Central Texas Food Bank is hiring for a regional food hub in East Waco intended to increase the supply for area food ministries and serve local residents directly through a kitchen and community garden.
Construction is wrapping up on the hub at 1402 Gholson Road, which is expected to have a soft opening in early June. It will include a storage warehouse, sorting facility, public food pantry, commercial kitchen and garden. In addition, the facility will offer workforce training in culinary arts and warehouse work.
The building covers 64,000 square feet – about 1.5 times the size of a football field. That provides ample room for Central Texas Food Bank to expand to better serve counties farther north in its service area.
The food bank serves 21 counties, including Travis, Hays, McLennan and Bell counties. The northern nine counties, including McLennan, face higher rates of food insecurity than the southern counties, according to the Central Texas Food Bank’s website.
“It will enable us to get food out faster and enable us to expand direct service programs like our school pantry program,” said Central Texas Food Bank CEO Sari Vatske.
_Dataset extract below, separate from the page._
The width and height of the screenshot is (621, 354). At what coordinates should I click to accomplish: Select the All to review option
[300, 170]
The new Waco facility will help local ministries serve food-insecure families, said Bob Gager, CEO of Shepherd’s Heart. The ministry runs a Waco food pantry and regular public food giveaways.
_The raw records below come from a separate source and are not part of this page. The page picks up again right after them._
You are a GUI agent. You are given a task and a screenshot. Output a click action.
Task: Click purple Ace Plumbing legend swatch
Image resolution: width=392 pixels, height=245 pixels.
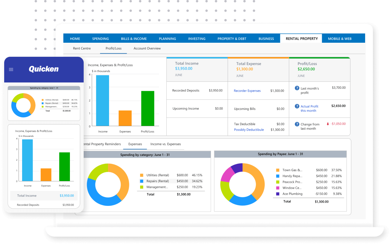pos(278,194)
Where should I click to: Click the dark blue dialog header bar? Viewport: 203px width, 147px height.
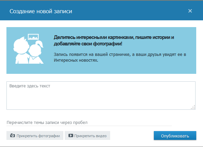point(102,11)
“I think that that’s going to take pressure off of us, because it’s tough,” Gager said.

In the nine northern counties of Central Texas Food Bank’s service area, no entity serves prepared meals to children other than school districts that participate in federal summer or afterschool food aid programs, Vatske said.
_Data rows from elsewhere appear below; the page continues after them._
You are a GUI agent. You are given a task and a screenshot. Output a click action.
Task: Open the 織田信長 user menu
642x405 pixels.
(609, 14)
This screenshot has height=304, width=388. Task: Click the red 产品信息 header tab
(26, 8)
“So this facility will have an exponential impact on being able to serve kids,” Vatske said.
For Bell, Coryell, Falls, Freestone, Lampasas, Limestone, Mills, McLennan and San Saba counties, the rate of food insecurity is 19.5%, compared to 15.4% in the southern counties, food bank officials said.
In 2025, Shepherd’s Heart received 3.6 million pounds of food from the Central Texas Food Bank. The food ministry distributed a total of 4.5 million pounds last year, Gager said.
So far this year Shepherd’s Heart has received a little under a million pounds of food from the Central Texas Food Bank, Gager said.
The food hub would add an additional 3 million meals to the region each year. It currently provides a combined total of 7 to 8 million pounds to Caritas and Shepherd’s Heart. The Waco location would allow the food bank to station vehicles in Waco to deliver food to northern counties rather than reaching them from Austin, Vatske said.
“It’s going to help all of the pantries in this community to become more effective,” Gager said.
Food insecurity has been an issue for Waco as a whole, said James Lee, who grew up in East Waco and is president of the Carver Neighborhood Association.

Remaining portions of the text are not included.